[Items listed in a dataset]
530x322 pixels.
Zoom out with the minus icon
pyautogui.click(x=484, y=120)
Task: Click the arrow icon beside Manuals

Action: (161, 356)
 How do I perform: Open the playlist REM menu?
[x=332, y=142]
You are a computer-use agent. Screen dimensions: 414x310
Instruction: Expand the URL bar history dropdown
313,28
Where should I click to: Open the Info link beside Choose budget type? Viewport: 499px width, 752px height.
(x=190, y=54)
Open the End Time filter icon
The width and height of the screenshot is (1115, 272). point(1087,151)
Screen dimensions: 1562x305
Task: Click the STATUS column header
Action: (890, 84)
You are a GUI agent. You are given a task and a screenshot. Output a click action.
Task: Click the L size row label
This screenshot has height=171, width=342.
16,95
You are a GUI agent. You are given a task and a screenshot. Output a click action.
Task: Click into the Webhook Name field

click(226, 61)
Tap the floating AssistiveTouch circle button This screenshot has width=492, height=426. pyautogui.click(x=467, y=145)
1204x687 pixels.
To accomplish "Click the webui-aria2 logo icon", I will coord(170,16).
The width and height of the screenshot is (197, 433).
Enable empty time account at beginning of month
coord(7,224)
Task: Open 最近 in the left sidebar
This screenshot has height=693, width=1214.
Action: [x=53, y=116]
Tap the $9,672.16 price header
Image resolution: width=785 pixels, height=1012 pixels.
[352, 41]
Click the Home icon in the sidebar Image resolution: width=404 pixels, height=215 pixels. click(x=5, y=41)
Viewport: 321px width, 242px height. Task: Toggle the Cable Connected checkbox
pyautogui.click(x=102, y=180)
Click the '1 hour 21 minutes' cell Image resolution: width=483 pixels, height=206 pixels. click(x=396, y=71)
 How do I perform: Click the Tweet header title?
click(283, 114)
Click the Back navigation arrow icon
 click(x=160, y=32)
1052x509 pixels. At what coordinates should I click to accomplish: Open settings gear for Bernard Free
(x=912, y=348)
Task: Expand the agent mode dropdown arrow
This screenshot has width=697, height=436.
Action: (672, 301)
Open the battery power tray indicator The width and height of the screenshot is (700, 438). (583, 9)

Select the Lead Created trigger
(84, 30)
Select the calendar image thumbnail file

**YOUR INSTRUCTIONS**
Check each line above for the string "sidebar" and copy every line that has it.

**ANSWER TO THIS TASK**
Task: Open 最近 in the left sidebar
Click the Home icon in the sidebar Image resolution: width=404 pixels, height=215 pixels. click(x=5, y=41)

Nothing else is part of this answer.